Friday, September 23, 2011

my desire perfume

i need a new perfume. can't wait to buy myself one!

Chloe. my very first choice of all but it's too expensive. 

issey miyake florale. my another all time favorite of all. it's expensive as well.

these two perfume is the best of the best i can say. loving it so much! gotta wait one day when i can afford them. :)



anna sui flight of fancy. nice smells but i dislike the bottle. considering for 30ml. 

femme by boss. one of the best seller of women edp! considering 30ml.

versace bright crystal. best seller as well. awesome smell. considering 30ml.

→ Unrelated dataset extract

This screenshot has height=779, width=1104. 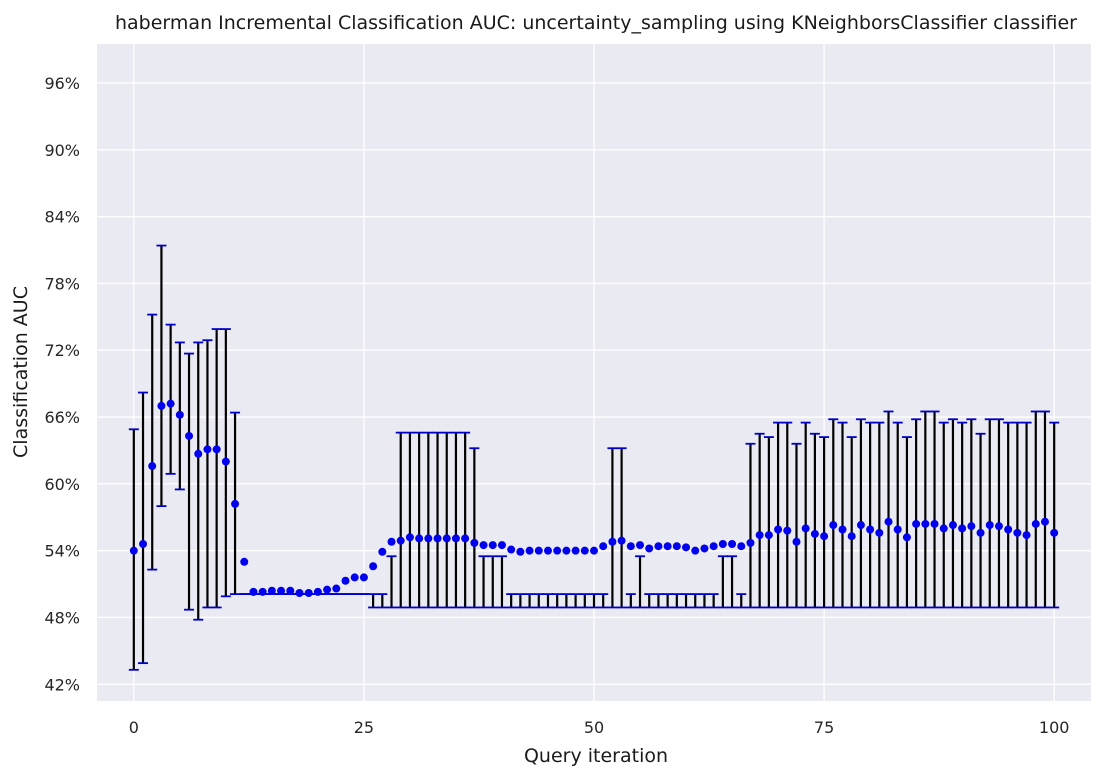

guess seduction wild summer. this is just not bad. considering 30ml. 
perfume budget for 30ml, RM150. 

okay, i was way too bored with my fat face and long fringe, then decided to cut my fringe shorter. frankly, i like long sexy fringe. i'll left it back when my face can slightly slimmer then imma be sexay! :D 

new me. september. 



Friday, September 16, 2011

my plan

MONEY! i need money! gosh, once i'm thinking about money and there's goes the plan. the plan of what i'm gonna do with them. this is pretty normal for everyone right? i hope i'm not quite like those shopaholic :)

there comes the plan...

  1. say hello to those jeans i want buy which is cheap and nice. hopefully it'll still be there when i get my money.
  2. a brand new comfy bed.
  3. ooh yeah! tattoo!! can't wait man!! XD
  4. the most important one, save my money for my holidays during Christmas at Singapore! yayy!! 
GOOD DAYS AHEAD, BLESSED! 

Tuesday, September 13, 2011

13/9

happy birthday to myself.

生日快樂 我對自己說


p/s: 每一年的今天 我都对我自己说 我一定要忍 不过 到后来我还是忍不住的流泪了。

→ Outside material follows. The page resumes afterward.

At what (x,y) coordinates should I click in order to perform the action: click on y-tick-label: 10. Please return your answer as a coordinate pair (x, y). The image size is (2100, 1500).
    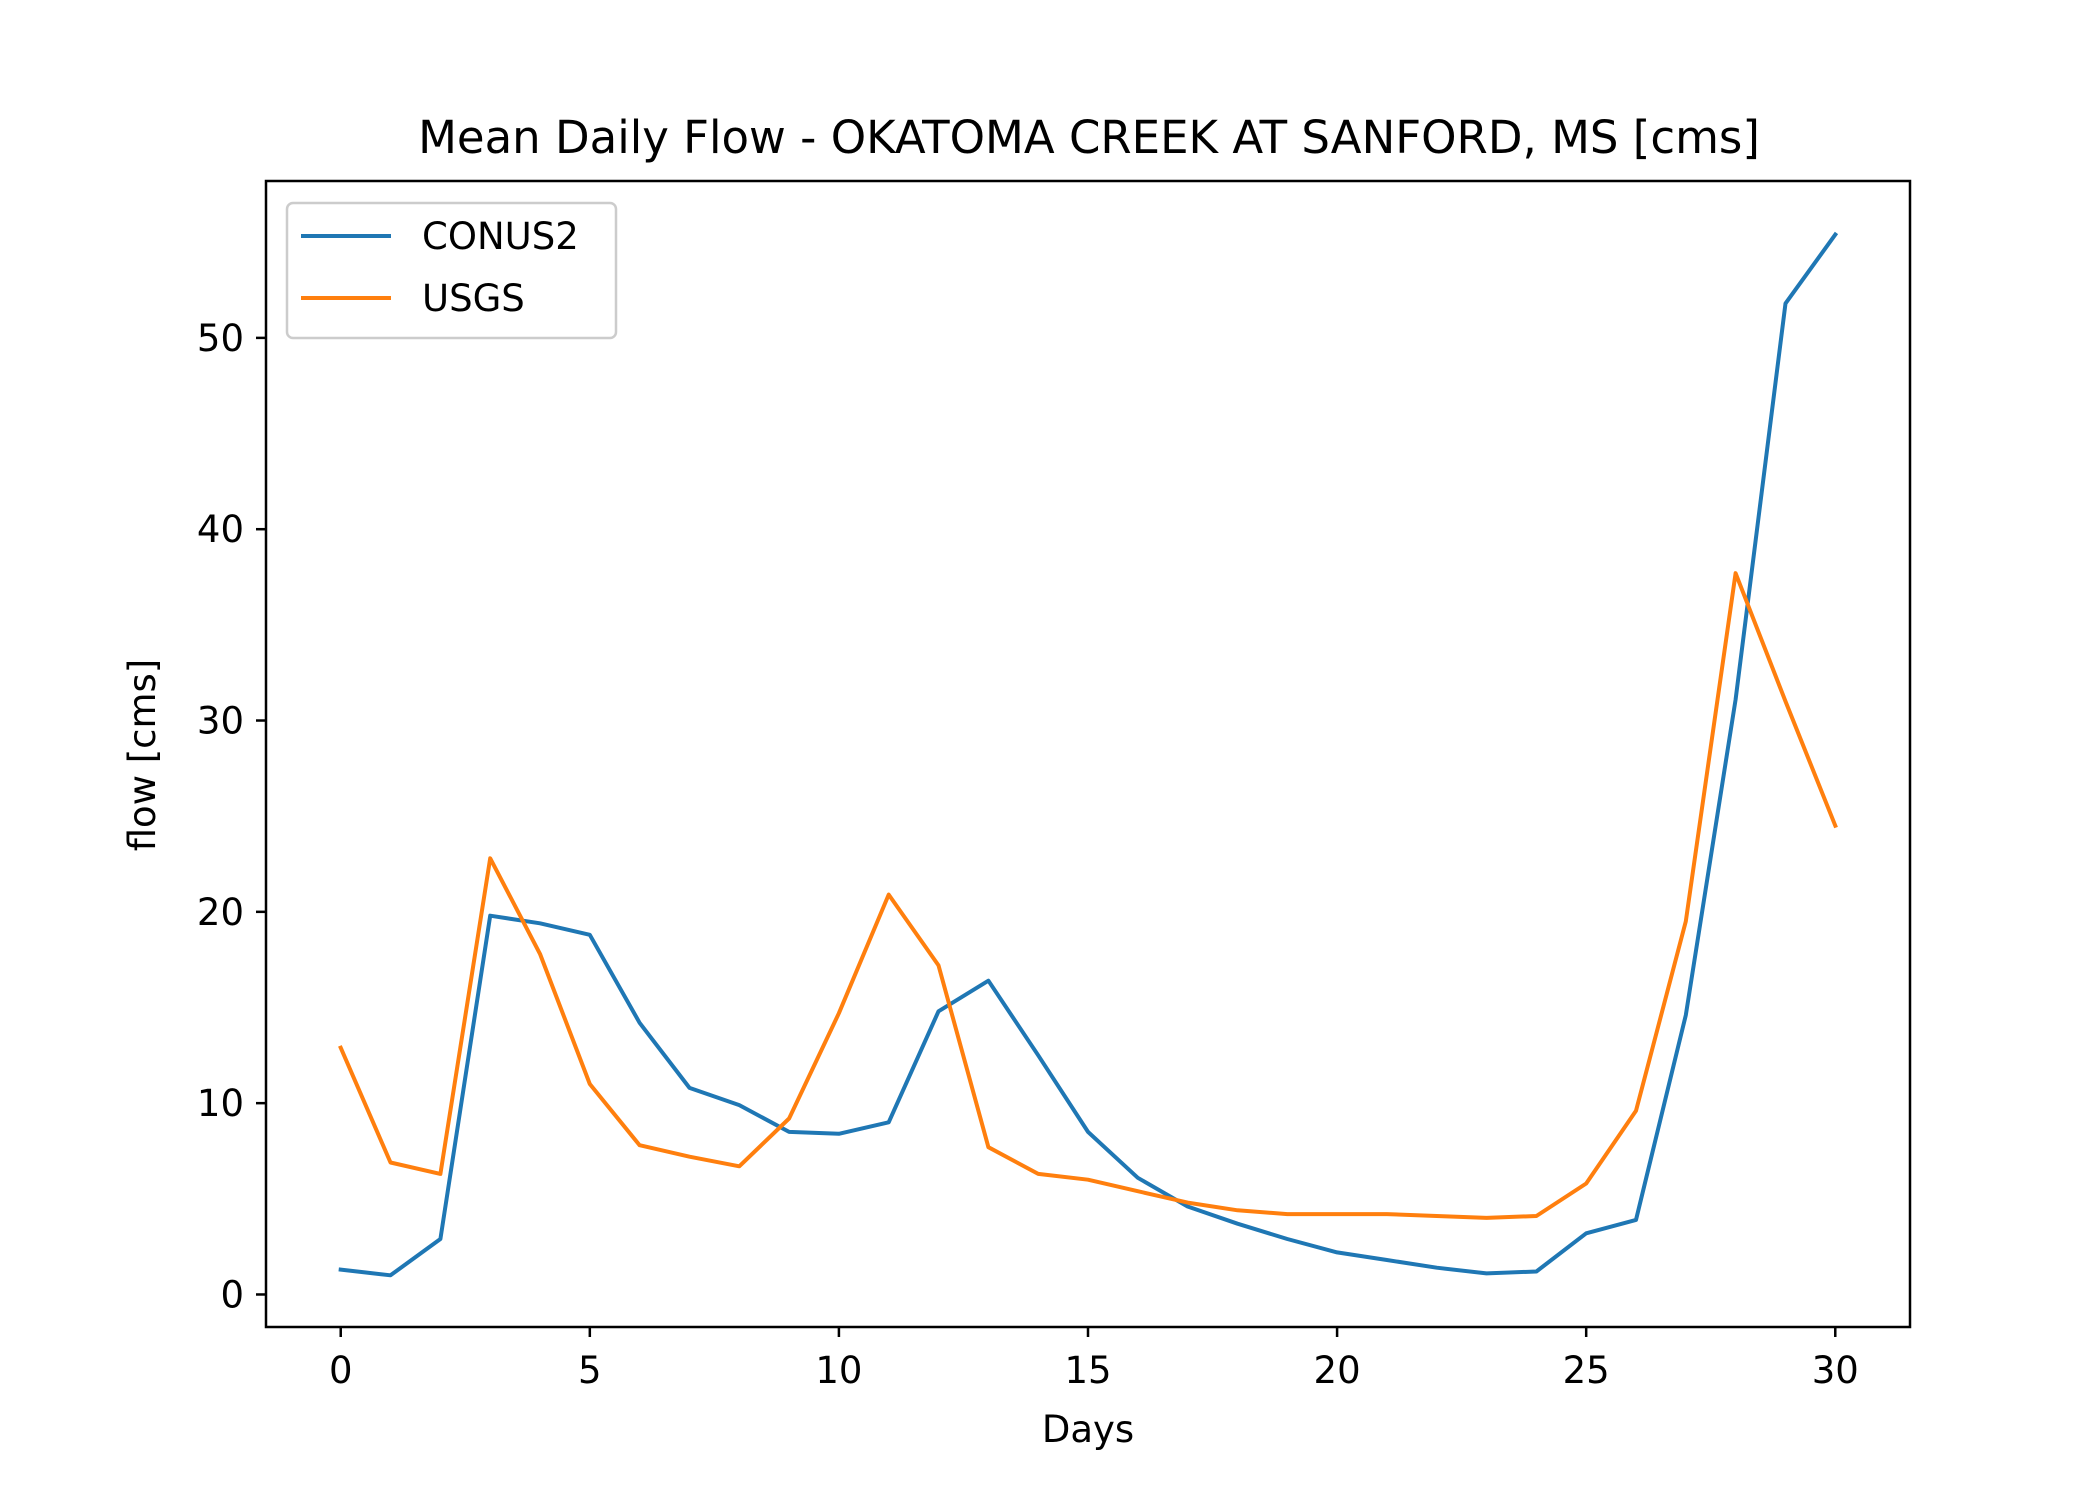
    Looking at the image, I should click on (220, 1104).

Tuesday, September 6, 2011

i'm lonely and it's true.


It is true that things can be seen differently from the outside and the inside. i might seems like i do not care any of you willing to stay or not to stay, but to be honest my heart breaks whenever i am not able to find any of you staying with me like every girl wants to have a 'best friend forever'. it is scary to be alone here without having a great friend to live with. i find it difficult for me to define my live and my personality. i take it too serious, nobody will have any idea of how much i hate myself sometimes when i have this kind of issues. is it all because of who i am right now? is it because if i can owe myself a car, i can drink like an alcoholic, i have all the cash in my purse walking like a model and my friends will be with me? any idea? i'm out of this shit. 

i realized that my life is bored, friends walked away. pathetic. miserable. meaningless. they don't stay long with me. why? because of the path that i'd decided to walk? i just want be a normal great girl who won't touch any of those shit. i'm like the mommy and boyfriend's girl. i'll either just be with my family or my boyfriend and that's it. no life isn't it? sighs. i'm out.